К часу ночи он был уже в соседней деревне, где размещался Лесавецкий со своими драгунами. Последний моментально поднялся, выслушал Авдеева и отдал приказ готовиться к выступлению немедленному:

— Сколько их, Авдеев?

— Майор и с ним двое. Похоже слуги, а не солдаты.

— С чего ты так решил?

— У нас глаз наметанный, ваше скородь. Если б солдаты, то наверняка должны быть кавалеристами, то бишь привычными к седлу. А они двигались, как сонные мухи, с коня не сходили, а сваливались, как куль с мукой. Палашей, шпаг, кинжалов и прочего холодного оружия у них не наблюдалось. Пистолеты были, по одному у каждого. Но военные так не носят оружие.

— Как не так? — сыпались вопросы поручика, пока он одевал снаряжение.

— Ну не так… Будто бы они с боязнью относятся к пистолям своим. Не привычно им это, что ли…

— А майор?

— О-о, майор — человек сурьезный. Шпага длиннющая, пистолет за поясом — с ентим оружьем он не расстается. Похоже, кирасу носит под камзолом. Еще два пистолета в седельных кобурах держит. И сумка с ним дорожная. С ней тоже ни на минуту не расстается.

— Понятно, — поручик закончил сборы, поправил палаш и кивнул ближайшему из своих другун. — Давай, пулей к поручику Веселовскому, он под Грюнбергом должон быть. Найдешь, все обскажешь ему, и выдвигайтесь нам навстречу. Где-то на дороге между Нейштадтом и Грюнбергом встретимся и завершим наш сыск.

В половине второго по полуночи ворота конюшни распахнулись, из них выехали четыре человека, трое поехали назад, по той дороге, что приехал Авдеев, а четвертый понесся в другую сторону. Когда ночная мгла начала превращаться в предрассветные сумерки, Лесавецкий подъехал с драгунами к старой мельнице, стоявшей на берегу маленькой, но быстрой реки, приводившей в движение жернова. Здесь же через речку был перекинут деревянный мост.

Заметив приближающихся всадников, из высокой прибрежной травы поднялась фигура драгуна и замахала руками, чтоб они галоп сменили на шаг. Драгун подошел к приехавшим, ни слова не произнося, показал рукой направление, где находился Кутлер, забрал у них лошадей и повел прятать за мельницу.

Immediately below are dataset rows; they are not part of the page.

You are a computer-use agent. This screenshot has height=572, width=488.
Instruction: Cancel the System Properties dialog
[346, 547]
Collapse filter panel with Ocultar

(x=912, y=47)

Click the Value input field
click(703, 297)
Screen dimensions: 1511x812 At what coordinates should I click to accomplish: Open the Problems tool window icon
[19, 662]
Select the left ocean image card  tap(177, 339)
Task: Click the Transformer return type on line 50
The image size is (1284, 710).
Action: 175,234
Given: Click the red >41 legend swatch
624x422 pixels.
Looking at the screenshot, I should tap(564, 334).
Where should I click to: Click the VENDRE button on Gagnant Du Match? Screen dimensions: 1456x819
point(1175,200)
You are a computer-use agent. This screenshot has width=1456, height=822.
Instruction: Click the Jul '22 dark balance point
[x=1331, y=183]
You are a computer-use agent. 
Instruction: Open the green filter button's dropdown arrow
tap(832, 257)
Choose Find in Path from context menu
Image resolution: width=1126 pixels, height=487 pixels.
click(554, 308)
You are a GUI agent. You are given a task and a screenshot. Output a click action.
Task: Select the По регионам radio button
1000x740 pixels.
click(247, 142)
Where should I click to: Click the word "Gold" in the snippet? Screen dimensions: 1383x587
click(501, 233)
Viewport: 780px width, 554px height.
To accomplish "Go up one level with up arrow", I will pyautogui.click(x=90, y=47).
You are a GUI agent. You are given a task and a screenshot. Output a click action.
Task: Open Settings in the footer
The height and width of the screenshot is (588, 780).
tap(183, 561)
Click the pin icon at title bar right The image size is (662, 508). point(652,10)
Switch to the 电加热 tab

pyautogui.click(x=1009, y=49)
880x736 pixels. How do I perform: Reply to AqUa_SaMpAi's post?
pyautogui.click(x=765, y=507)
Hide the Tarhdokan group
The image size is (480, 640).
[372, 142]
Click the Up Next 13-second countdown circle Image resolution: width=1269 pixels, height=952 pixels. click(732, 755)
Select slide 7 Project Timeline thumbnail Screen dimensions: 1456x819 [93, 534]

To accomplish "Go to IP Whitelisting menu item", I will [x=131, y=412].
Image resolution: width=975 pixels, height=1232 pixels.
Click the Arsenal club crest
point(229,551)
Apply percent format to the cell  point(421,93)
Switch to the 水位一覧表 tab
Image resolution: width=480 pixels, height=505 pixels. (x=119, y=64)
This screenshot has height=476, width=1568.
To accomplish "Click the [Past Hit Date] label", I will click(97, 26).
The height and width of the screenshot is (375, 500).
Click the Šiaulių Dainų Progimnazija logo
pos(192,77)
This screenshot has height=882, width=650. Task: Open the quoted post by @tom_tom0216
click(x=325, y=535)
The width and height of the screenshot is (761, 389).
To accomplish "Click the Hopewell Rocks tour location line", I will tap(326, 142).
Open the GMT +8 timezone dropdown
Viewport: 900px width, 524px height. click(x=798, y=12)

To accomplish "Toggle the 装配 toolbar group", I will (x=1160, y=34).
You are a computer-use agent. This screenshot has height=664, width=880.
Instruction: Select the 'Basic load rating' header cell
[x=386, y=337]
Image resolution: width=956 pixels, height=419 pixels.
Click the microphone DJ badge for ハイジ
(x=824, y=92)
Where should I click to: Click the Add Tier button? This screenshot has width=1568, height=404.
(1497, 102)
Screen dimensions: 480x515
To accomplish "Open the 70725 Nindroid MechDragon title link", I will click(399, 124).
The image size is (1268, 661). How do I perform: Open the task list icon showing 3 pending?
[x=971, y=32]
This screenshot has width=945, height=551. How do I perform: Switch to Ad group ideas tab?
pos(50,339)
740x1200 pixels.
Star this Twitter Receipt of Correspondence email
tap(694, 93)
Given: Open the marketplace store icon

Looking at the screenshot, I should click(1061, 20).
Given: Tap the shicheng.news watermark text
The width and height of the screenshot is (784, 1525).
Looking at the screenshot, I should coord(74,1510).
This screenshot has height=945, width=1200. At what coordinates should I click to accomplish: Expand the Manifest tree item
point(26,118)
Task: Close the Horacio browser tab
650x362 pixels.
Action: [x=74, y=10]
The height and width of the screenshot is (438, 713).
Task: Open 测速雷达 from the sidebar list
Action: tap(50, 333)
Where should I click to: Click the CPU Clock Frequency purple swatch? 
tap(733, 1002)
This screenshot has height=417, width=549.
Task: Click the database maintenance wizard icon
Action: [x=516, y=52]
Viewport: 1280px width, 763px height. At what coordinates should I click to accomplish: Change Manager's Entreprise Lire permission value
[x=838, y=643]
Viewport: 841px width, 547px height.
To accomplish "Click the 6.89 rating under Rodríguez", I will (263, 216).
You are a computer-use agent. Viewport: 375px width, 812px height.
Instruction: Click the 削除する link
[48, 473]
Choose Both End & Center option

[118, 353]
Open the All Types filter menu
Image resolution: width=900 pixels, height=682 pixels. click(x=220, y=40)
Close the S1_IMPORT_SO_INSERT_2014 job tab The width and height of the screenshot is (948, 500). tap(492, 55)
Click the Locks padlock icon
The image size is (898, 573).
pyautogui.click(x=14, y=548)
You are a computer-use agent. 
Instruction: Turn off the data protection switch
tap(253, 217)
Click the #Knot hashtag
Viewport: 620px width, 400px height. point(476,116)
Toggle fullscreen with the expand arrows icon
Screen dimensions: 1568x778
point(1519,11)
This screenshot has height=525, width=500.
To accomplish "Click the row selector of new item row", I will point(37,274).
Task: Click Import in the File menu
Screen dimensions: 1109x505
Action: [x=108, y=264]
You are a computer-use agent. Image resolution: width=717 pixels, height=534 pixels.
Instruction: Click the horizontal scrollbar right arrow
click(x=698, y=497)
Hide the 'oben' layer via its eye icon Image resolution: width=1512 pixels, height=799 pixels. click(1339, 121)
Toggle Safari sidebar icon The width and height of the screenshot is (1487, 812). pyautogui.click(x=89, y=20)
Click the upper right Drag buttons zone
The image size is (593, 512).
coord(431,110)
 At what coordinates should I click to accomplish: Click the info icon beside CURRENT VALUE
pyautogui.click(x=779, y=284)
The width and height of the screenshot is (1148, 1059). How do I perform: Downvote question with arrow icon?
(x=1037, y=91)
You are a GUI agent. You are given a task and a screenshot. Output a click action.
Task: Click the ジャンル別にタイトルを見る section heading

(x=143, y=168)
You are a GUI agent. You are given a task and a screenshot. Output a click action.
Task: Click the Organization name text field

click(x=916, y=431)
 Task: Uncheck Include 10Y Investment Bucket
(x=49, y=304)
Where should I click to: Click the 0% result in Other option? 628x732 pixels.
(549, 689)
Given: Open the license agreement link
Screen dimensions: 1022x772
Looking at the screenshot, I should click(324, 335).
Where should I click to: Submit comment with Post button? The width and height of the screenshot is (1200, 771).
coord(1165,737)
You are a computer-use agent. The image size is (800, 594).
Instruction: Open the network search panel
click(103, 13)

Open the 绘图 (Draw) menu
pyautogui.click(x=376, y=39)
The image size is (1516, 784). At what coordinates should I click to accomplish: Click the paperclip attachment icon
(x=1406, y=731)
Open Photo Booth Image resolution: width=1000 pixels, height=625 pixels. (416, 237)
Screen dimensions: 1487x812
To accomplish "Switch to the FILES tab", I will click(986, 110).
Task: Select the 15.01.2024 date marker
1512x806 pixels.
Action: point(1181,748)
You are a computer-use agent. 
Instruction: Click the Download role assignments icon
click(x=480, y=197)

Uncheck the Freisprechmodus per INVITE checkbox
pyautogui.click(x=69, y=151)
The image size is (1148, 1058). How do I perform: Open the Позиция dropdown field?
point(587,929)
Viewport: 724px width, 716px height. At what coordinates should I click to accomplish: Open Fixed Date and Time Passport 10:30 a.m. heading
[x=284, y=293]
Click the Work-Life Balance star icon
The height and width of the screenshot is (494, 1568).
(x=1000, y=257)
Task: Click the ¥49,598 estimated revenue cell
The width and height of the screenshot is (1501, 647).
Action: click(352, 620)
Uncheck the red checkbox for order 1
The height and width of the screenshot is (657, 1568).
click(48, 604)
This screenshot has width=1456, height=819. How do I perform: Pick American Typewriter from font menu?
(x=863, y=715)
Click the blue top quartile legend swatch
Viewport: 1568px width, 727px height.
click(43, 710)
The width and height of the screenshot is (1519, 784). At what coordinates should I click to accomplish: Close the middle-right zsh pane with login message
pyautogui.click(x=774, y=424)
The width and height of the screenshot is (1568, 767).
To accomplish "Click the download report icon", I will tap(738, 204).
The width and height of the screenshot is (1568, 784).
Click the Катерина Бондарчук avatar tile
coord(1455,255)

Слегка пригнувшись, чтобы быть вровень с травой, Лесавецкий и драгуны стали пробираться по берегу реки. Через несколько метров они обнаружили маленькую, ботфортами вытоптанную поляну, где их ждал Кутлер.

Капитан знаком показал, чтобы все садились, а Лесавецкого поманил к себе:

— Это он, поручик, — прошептал Кутлер. — Говорить всем только шепотом. Рядом вода, а по ней звук хорошо разносится. Ждем здесь. Видишь? — Капитан палашом раздвинул траву и открылся замечательный вид на мост. — Все как на ладони. Майор сказал трактирщику, что будет выезжать с рассветом. Потому мы всю ночь сидим, дабы сбежать раньше не надумал. Да и развилка рядом. Сразу увидим, куда направится. Последуем за ним на расстоянии. А когда увидим, что никто не мешает, тогда и начнем. Веселовскому передал?

— Да, все исполнено. Я думаю, он будет двигаться навстречу, — также шепотом отвечал поручик.

— Вот и хорошо. Может, так и получится, что Веселовский зачнет, встретившись с ним на дороге, а мы сзади подойдем.

Между тем начинало светать. Ночь отступала, восток становился все более и более светлым, затем порозовел и окрасился сразу же пением птиц. В просыпающейся деревне один за другим загорланили петухи, дополняя своей горластой музыкой всю красоту природы. Наконец, первые лучи солнца озарили землю. Со стороны деревни донесся стук копыт.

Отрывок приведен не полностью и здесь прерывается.